ZnSe nanoparticles with bulk WC as cocatalyst: A novel and noble-metal-free heterojunction photocatalyst for enhancing photocatalytic hydrogen evolution under visible light irradiation

Abstract

The exploration of inexpensive and stable semiconductor photocatalysts are extremely urgent for obtaining sustainable hydrogen (H2) energy by photocatalytic water splitting. Herein, a novel and noble-metal-free heterojunction photocatalyst, which is ZnSe nanoparticles (NPs) deposited on the surface of bulk WC, was successfully fabricated via one-pot solvothermal method. The photocatalytic results indicated that ZnSe is a great potential photocatalyst for the reduction of water to H2. Meanwhile, as a replacement of noble-metal cocatalyst, bulk WC could remarkably improve the photocatalytic H2 evolution activity of ZnSe NPs under visible light irradiation in the heterojunction system.

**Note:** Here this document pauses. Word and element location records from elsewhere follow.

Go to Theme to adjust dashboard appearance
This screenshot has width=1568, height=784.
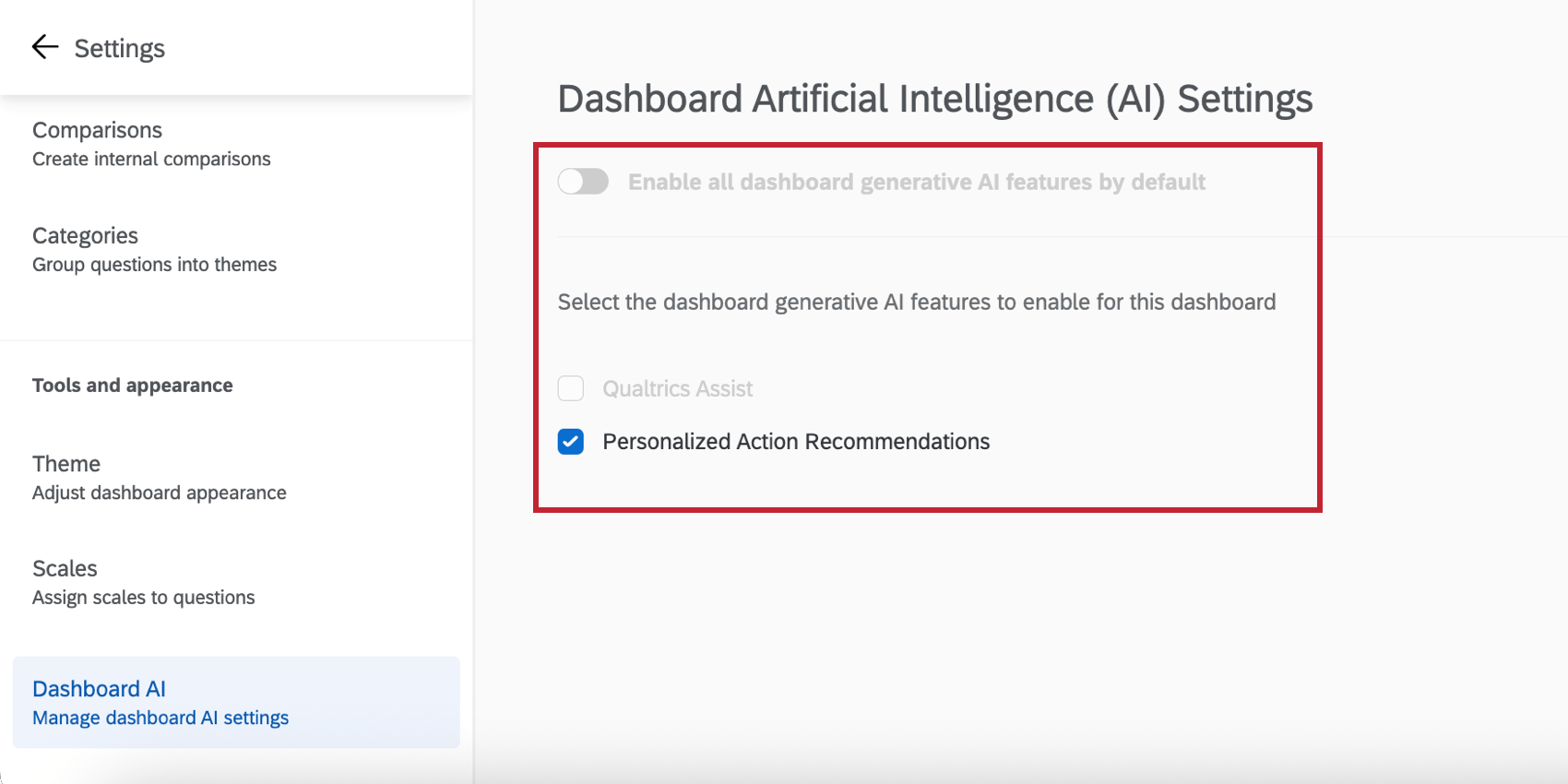click(x=65, y=463)
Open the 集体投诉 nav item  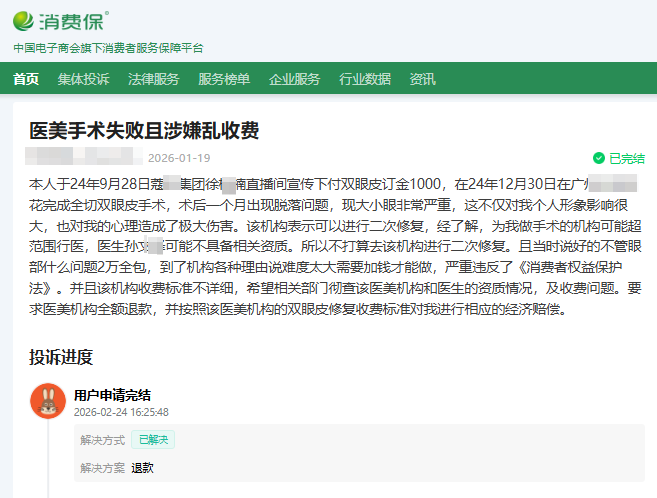coord(83,80)
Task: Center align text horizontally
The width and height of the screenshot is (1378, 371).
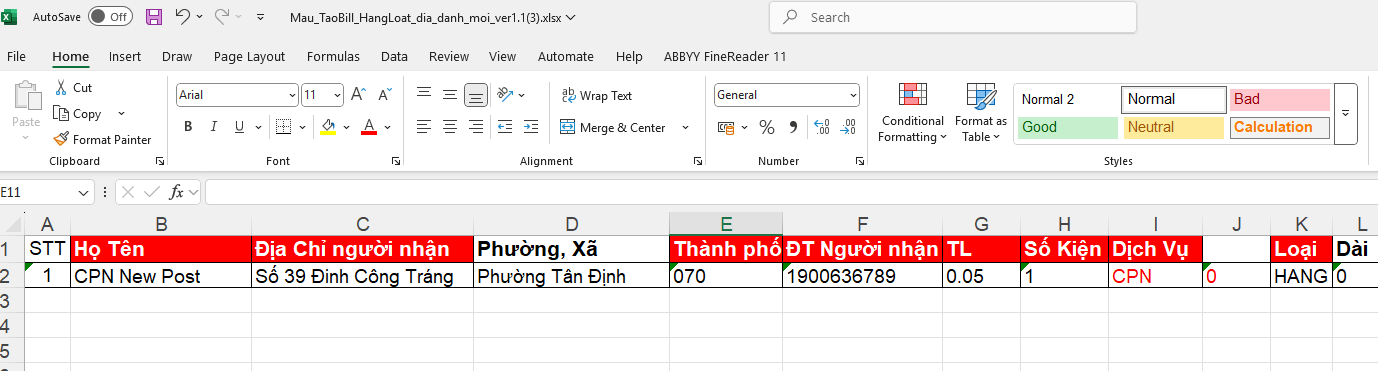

The H2 evolution of the optimal sample achieved 2978.31 μmol g−1 in 5 h, which was 5.4 times higher than that of ZnSe NPs. The observably boosted H2 generation activity could be ascribed to the ample reactive sites and the broadened visible-light absorption. Moreover, intimate interfacial contact between ZnSe NPs and bulk WC engenders synergetic effect and Schottky junction. Electrochemical, steady-state and time-resolved PL measurements further confirmed that the novel heterojunction photocatalyst could effectively accelerate the separation of charge carriers, decrease the overpotential and prolong the lifetime of photoinduced electrons. This study provides a novel and cost-effective approach for designing efficient noble-metal-free photocatalysts and improving H2 evolution activity of selenides under visible-light-driven photocatalytic water splitting.